Brief A: Which kinds of environments does the passage on software security say many organizations already have? List them.
Brief B: Pick up the passage on software security practices from its last sentence and keep writing.

For instance, we can create architectural or coding patterns that make it easier to write safer code (or, conversely, make it harder to introduce certain classes of bugs). We can provide standardized libraries for middleware that’s fraught with hazards, like authentication. Product engineering teams thereby save time by not having to implement authN themselves and we gain confidence that there aren’t a bunch of potentially jank, ad-hoc authN disasters lurking.
4. Abandon the perimeter model. Abandon the perimeter, moat-and-castle model that requires all software to be “secure” always and forever to uphold the security properties we want – because guess what, that assumption will inevitably fail. Many organizations already have dev, test, or staging environments that allow us to evaluate our assumptions about how our software works. These environments also serve as a pattern for creating isolated environments that can contain failure impact (see #7).
If your organization doesn’t already have a test or staging environment, that’s a great starter project for your cybersecurity team to make an impact; while you’re at it, advocate for integration testing, too.

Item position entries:
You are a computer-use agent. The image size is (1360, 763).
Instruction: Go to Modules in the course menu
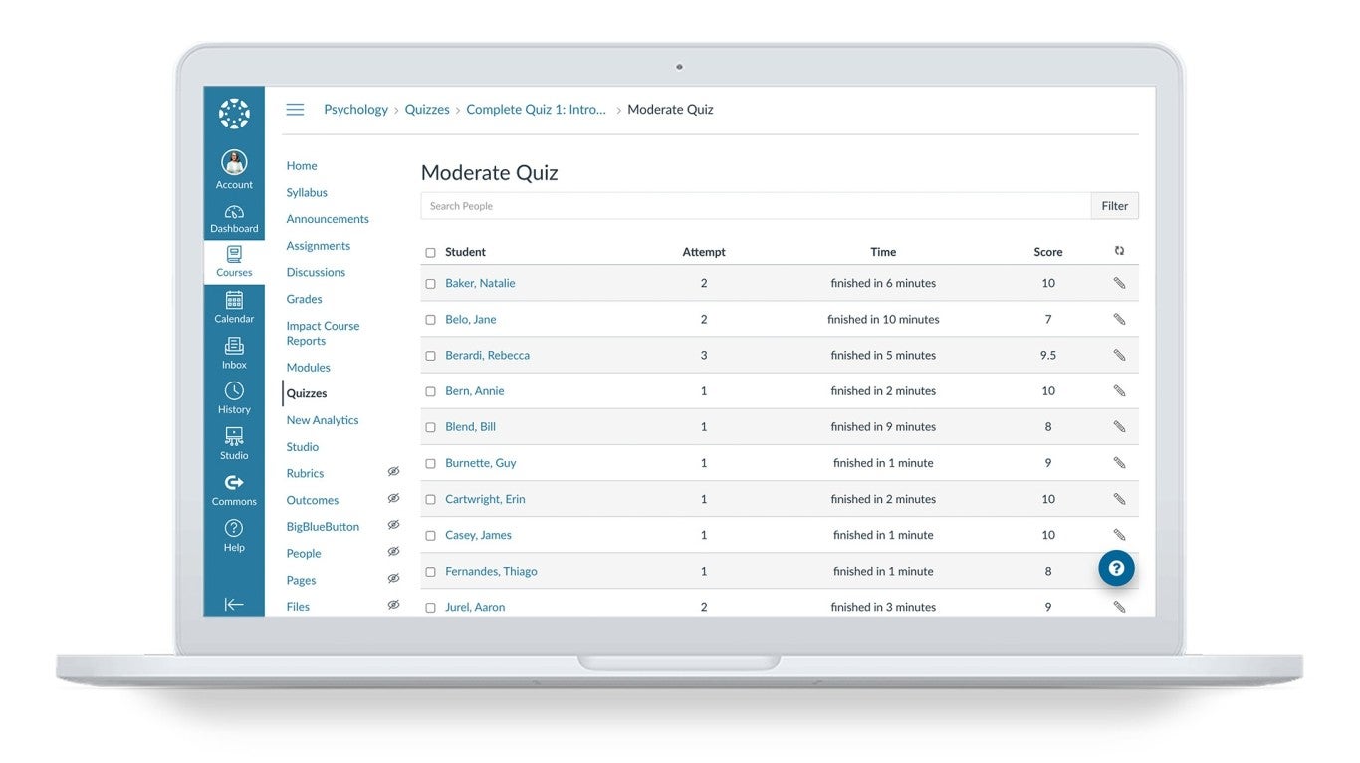[x=308, y=368]
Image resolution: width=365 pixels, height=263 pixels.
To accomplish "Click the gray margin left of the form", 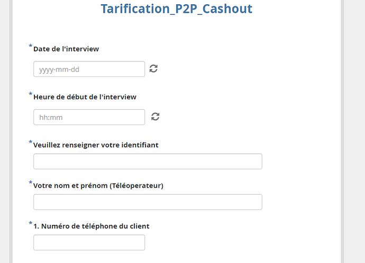I will click(5, 133).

Output A: Dev, test, and staging environments.

Output B:
5. Advise, don’t dictate. Provide an advisory service where software engineers can ask us for assistance or guidance on security-related matters. It’s better if designers and engineers can balance security tradeoffs with the others they face such as reliability, maintainability, and time-to-market instead of the security team dictating design requirements. This is a key way to align the cybersecurity program with the business.
6. Ask platform teams to integrate security. Work proactively with infrastructure and platform teams to integrate security use cases into their designs, so that the wider product engineering community can delegate security concerns to the libraries and templates they’re using.
7. Provide isolation patterns. Provide software engineering teams with mechanisms to isolate COTS software. The goal is to, at a minimum, make it compliant and reduce incident impact by design. That way, our engineering teams don’t have to beg vendors to implement our organization’s special snowflake security requirements (what the rest of the world would consider “bizarre”) or fork open-source software (OSS) to implement those requirements ourselves.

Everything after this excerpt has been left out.